In actual fact, the naval and military campaigns of 1805 to 1808, despite containing several famous battles, revealed yet again the strategical constraints of the war. The French army was at least three times larger and much more experienced than its British equivalent, but command of the sea was required before it could safely land in England. Numerically, the French navy was considerable (about seventy ships of the line), a testimony to the resources which Napoleon could command; and it was reinforced by the Spanish navy (over twenty ships of the line) when that country entered the war late in 1804. However, the Franco-Spanish fleets were dispersed in half a dozen harbours, and their juncture could not be effected without running the risk of encountering a Royal Navy of vastly greater battle experience. The smashing defeat of those fleets at Trafalgar in October 1805 illustrated the ‘quality gap’ between the rival navies in the most devastating way. Yet if that dramatic victory secured the British Isles, it could not undermine Napoleon’s position on land. For this reason, Pitt had striven to tempt Russia and Austria into a third coalition, paying £1.75 million for every 100,000 men they could put into the field against the French. Even before Trafalgar, however, Napoleon had rushed his army from Boulogne to the upper Danube, annihilating the Austrians at Ulm, and then proceeded eastward to crush an Austro-Russian force of 85,000 men at Austerlitz in December. With a dispirited Vienna suing for peace for the third time, the French could once again assert control in the Italian peninsula and compel a hasty withdrawal of the Anglo-Russian forces there.79
Whether or not the news of these great blows caused Pitt’s death in early 1806, they revealed once more the difficulty of bringing down a military genius like Napoleon. Indeed, the following years ushered in the zenith of French predominance in Europe. (See Map 7.) Prussia, whose earlier abstention had weakened the coalition, rashly declared war upon France in October 1806 and was crushed within the month. The large and stubborn Russian armies were an altogether different matter, but after several battles they, too, were badly hurt at the battle of Friedland (June 1807). At the peace treaties of Tilsit, Prussia was turned into a virtual satellite and Russia, while escaping lightly, agreed to ban British trade and promised eventually to join a French alliance. With southern and much of western Germany merged into the Confederation of the Rhine, with western Poland turned into the grand duchy of Warsaw, with Spain, Italy, and the Low Countries subservient, with the Holy Roman Empire at an end, there was no independent state – and no ally for the British – between Portugal and Sweden. This, in its turn, gave Napoleon his opportunity to ruin the ‘nation of shopkeepers’ in the most telling fashion: by banning their exports to Europe and hurting their economy, while accumulating for his own purposes the timber, masts, and other shipbuilding resources now denied to the Royal Navy. Indirectly, the British would be weakened before a further direct assault was mounted. Given Britain’s dependence upon European markets for its export industries and upon Baltic masts and Dalmatian oak for its fleet, the threat was immense. Finally, reduced earnings from exports would deny London the currency needed to pay subsidies to any allies and to purchase goods for its own expeditionary armies.

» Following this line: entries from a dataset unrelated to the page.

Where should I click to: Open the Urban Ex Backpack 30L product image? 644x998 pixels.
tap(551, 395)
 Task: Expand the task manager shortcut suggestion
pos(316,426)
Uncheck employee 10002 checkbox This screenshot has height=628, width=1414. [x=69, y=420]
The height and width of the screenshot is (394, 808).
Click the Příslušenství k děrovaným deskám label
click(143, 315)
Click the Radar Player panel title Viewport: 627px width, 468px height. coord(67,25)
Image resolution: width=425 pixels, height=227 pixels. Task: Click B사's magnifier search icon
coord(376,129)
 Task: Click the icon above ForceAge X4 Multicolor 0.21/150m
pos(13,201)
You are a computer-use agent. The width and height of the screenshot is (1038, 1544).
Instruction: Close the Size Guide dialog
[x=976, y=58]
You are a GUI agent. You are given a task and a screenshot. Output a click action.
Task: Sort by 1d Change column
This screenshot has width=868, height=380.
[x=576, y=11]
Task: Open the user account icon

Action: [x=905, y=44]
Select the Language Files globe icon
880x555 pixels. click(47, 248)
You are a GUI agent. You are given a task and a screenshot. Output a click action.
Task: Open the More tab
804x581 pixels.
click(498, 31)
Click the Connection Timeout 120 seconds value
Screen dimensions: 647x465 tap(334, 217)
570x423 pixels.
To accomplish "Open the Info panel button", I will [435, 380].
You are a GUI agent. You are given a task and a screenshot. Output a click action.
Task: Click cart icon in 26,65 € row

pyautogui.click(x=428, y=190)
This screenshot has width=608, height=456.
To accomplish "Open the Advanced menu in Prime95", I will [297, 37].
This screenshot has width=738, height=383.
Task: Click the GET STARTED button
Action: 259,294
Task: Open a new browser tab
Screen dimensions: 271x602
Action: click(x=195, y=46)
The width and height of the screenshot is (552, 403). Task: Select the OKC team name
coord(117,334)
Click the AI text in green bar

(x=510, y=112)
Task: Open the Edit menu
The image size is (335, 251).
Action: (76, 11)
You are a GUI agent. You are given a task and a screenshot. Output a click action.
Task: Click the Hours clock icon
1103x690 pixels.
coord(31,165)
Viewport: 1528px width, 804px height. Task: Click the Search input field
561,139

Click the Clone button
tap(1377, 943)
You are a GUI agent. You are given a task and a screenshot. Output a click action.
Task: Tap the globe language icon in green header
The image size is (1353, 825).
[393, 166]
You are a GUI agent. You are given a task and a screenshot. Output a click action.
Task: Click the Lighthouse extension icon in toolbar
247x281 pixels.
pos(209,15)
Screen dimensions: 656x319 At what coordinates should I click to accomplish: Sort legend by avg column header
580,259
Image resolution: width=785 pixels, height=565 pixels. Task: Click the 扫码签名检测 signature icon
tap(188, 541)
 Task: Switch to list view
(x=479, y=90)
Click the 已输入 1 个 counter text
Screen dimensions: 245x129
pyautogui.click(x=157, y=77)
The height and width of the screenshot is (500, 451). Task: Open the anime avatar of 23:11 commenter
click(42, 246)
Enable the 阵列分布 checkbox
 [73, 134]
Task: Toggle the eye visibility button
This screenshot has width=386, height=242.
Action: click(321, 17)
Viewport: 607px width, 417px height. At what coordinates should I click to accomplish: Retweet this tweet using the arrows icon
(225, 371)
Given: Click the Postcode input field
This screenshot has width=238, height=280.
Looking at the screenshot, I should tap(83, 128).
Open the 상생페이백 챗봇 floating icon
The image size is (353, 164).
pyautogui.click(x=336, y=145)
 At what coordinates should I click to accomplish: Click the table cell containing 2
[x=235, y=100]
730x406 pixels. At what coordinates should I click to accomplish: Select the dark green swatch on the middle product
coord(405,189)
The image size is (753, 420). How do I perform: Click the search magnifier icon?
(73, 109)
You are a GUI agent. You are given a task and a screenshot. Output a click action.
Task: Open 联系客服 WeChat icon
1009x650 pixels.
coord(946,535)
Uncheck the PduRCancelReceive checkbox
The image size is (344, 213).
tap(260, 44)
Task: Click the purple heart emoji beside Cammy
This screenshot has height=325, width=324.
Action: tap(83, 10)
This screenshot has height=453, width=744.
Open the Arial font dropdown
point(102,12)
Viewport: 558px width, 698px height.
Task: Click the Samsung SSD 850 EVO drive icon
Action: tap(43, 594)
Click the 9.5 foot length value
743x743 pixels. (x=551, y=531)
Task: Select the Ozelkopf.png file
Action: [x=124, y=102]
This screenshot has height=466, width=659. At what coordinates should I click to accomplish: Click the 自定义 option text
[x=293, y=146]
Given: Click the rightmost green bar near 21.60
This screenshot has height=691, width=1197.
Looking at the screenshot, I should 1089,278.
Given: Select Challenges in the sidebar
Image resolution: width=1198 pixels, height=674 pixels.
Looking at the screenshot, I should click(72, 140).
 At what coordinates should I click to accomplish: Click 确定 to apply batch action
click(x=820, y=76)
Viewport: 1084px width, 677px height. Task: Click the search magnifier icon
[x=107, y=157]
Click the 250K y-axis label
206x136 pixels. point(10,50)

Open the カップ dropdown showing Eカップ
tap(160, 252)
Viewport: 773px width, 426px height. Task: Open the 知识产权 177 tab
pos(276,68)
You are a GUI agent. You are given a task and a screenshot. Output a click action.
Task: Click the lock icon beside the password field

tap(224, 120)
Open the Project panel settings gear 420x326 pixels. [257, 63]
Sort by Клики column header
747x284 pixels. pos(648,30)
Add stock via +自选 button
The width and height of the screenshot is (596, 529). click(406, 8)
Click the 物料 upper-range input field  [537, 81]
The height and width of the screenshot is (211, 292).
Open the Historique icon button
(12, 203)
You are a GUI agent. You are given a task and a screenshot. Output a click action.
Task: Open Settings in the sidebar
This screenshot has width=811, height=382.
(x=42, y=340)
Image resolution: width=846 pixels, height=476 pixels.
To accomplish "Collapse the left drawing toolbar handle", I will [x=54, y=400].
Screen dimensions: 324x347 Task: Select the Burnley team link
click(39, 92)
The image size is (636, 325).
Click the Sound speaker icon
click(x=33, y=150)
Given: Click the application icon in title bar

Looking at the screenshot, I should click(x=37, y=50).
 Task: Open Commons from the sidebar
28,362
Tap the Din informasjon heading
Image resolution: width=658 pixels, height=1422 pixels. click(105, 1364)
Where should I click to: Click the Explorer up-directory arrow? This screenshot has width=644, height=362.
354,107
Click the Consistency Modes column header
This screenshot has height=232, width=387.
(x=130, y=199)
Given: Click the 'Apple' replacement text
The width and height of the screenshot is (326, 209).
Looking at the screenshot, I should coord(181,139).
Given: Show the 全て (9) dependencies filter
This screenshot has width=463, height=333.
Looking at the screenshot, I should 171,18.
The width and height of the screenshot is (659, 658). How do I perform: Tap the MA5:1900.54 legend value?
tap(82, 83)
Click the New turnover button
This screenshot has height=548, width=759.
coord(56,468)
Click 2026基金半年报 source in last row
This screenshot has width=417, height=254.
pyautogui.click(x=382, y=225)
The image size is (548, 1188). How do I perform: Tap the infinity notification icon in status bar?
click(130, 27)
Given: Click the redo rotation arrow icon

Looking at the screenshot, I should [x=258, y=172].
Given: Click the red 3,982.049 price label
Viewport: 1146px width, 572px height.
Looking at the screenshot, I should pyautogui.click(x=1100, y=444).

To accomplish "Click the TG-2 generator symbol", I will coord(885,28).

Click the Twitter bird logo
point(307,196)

More than ever before, in this war, economic factors inter-meshed with strategy. At this central stage in the Anglo-French duel for supremacy, between Napoleon’s Berlin/Milan decrees banning trade with Britain (1806–7) and the French retreat from Moscow in 1812, the relative merits of the two opposing systems deserve further analysis. With each seeking to ruin the other economically, any significant weakness would sooner or later emerge – and have dire power-political consequences.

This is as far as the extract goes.